* [Provided records]:
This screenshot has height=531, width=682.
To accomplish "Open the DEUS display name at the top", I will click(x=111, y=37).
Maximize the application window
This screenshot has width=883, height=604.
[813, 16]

* [What the task requires]: Reproduce the material above, keeping every line intact.

* [Solution to the exercise]:
This screenshot has height=531, width=682.
To accomplish "Open the DEUS display name at the top", I will click(x=111, y=37).
Maximize the application window
This screenshot has width=883, height=604.
[813, 16]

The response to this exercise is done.